## INSTRUÇÕES DA TAREFA
Pode reproduzir, sem nenhuma alteração, somente o trecho das entradas que começa na linha que contém "You are a computer-use agent. The image size is (921, 596)." e termina na última linha das entradas, com as duas pontas incluídas?

## ENTRADAS DE ORIGEM
===

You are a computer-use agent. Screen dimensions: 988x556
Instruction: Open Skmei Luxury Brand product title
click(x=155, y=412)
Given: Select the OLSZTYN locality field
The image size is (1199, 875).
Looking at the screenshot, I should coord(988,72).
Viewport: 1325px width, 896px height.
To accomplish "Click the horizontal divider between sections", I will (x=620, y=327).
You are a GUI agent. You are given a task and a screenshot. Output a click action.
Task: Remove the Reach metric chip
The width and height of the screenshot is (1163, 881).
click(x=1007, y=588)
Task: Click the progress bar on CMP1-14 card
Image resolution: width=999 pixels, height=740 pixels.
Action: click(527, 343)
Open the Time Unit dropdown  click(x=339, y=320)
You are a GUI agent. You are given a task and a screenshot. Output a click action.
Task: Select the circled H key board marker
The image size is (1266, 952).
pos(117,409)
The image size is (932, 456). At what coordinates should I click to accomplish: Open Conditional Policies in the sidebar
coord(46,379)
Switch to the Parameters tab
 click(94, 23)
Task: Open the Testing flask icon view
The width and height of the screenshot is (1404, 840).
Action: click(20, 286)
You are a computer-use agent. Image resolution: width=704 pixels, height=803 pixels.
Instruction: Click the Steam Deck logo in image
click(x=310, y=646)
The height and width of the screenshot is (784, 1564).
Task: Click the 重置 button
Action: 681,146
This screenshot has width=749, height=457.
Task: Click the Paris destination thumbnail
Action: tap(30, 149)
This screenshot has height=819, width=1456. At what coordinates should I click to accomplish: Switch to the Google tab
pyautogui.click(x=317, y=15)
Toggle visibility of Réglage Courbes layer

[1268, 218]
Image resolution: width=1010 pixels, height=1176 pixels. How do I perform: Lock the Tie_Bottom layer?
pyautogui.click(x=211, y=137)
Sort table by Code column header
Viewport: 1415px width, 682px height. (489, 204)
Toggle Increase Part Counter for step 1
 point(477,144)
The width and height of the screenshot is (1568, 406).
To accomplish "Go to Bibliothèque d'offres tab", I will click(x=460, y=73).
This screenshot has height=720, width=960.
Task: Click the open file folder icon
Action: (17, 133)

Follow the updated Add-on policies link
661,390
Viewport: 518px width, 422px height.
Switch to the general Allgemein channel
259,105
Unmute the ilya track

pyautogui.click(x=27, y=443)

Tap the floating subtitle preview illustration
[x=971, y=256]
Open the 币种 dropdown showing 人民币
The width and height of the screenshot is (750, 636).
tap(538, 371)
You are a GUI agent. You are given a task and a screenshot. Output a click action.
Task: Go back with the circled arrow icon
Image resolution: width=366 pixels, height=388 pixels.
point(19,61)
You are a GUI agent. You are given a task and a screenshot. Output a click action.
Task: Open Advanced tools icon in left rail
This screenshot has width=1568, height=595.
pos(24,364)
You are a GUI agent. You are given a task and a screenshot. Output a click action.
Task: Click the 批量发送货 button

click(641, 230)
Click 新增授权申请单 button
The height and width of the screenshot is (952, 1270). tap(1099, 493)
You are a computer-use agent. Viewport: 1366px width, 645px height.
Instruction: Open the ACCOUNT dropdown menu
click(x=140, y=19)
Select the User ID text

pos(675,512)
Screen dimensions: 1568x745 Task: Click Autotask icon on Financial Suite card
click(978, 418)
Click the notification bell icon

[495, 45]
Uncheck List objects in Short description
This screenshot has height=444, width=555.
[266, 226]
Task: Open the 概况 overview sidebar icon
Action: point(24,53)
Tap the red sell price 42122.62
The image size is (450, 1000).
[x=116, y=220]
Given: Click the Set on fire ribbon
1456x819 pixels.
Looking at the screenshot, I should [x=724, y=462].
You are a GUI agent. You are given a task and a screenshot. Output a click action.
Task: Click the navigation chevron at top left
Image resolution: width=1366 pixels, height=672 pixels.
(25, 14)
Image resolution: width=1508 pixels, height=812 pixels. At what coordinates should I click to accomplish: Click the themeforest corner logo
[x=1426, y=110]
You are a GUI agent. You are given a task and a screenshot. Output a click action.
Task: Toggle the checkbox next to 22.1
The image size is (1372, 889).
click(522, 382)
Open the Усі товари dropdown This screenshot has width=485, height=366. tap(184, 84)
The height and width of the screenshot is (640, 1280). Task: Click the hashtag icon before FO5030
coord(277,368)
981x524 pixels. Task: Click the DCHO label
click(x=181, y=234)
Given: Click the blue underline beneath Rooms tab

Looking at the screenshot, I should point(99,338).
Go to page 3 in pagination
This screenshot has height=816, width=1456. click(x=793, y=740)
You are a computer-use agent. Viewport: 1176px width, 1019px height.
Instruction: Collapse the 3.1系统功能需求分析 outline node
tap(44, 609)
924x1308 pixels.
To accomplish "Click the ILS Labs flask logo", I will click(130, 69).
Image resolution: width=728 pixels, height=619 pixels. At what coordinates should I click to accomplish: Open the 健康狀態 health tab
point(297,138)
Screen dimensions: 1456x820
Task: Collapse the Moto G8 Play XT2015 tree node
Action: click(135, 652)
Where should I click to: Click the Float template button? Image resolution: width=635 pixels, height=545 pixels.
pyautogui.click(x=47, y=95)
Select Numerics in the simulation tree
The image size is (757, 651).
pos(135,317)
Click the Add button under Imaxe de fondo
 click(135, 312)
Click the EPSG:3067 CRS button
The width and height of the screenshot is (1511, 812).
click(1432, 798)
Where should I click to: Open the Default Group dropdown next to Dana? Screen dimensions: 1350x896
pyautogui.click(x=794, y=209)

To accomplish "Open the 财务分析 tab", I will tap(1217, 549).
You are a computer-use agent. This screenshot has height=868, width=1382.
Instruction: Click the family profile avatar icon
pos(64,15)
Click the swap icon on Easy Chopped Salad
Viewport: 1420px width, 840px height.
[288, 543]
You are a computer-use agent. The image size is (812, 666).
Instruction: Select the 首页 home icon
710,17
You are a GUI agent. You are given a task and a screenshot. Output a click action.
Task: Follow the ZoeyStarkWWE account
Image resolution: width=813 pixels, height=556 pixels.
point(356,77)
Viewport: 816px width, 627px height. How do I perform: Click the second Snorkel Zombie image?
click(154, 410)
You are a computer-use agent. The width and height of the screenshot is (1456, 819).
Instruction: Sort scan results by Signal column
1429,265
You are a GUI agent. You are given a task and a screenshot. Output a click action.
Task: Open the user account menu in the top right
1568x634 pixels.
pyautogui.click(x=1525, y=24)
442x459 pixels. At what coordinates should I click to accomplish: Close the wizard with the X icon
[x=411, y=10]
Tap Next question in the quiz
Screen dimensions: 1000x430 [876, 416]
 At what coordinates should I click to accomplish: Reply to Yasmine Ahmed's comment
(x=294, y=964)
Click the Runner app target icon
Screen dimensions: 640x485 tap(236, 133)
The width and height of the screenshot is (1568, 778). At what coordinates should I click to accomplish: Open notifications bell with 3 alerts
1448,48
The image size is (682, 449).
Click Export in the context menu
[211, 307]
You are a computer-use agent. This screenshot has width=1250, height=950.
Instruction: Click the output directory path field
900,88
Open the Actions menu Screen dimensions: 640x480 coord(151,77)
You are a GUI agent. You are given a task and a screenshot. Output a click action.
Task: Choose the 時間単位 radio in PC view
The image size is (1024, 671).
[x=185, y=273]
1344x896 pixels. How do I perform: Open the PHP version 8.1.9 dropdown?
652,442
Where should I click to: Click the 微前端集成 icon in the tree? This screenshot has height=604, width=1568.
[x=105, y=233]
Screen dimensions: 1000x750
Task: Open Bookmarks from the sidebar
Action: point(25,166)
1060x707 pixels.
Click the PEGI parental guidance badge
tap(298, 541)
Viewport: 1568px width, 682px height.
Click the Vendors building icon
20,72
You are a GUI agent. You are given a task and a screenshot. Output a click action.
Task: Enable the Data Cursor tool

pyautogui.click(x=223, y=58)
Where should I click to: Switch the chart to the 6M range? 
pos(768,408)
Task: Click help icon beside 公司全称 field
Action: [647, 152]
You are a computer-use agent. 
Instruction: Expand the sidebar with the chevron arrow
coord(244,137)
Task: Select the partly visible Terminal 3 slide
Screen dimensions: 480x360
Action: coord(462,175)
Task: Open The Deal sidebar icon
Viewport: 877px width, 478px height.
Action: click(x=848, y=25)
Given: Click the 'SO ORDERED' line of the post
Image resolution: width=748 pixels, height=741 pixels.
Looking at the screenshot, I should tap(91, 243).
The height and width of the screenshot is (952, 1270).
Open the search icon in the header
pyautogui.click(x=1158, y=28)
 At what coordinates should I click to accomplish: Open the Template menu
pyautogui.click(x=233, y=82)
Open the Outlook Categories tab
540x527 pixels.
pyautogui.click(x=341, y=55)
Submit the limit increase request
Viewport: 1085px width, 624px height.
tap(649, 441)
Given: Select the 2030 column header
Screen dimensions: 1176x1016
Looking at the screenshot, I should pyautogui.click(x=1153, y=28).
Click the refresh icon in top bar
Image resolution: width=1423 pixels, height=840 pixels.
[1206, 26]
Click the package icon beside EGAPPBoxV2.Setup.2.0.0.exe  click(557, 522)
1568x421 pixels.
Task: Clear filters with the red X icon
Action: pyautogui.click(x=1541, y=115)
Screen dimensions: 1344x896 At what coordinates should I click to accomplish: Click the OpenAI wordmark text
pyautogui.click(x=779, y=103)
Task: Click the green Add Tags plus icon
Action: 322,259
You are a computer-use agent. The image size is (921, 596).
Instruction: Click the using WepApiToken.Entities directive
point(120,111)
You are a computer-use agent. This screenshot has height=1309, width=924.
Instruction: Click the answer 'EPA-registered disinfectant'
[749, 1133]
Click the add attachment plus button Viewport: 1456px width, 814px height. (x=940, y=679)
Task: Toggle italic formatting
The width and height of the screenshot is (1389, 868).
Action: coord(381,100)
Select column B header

===

## RESULTADO DA TAREFA
You are a computer-use agent. The image size is (921, 596).
Instruction: Click the using WepApiToken.Entities directive
point(120,111)
You are a computer-use agent. This screenshot has height=1309, width=924.
Instruction: Click the answer 'EPA-registered disinfectant'
[749, 1133]
Click the add attachment plus button Viewport: 1456px width, 814px height. (x=940, y=679)
Task: Toggle italic formatting
The width and height of the screenshot is (1389, 868).
Action: coord(381,100)
Select column B header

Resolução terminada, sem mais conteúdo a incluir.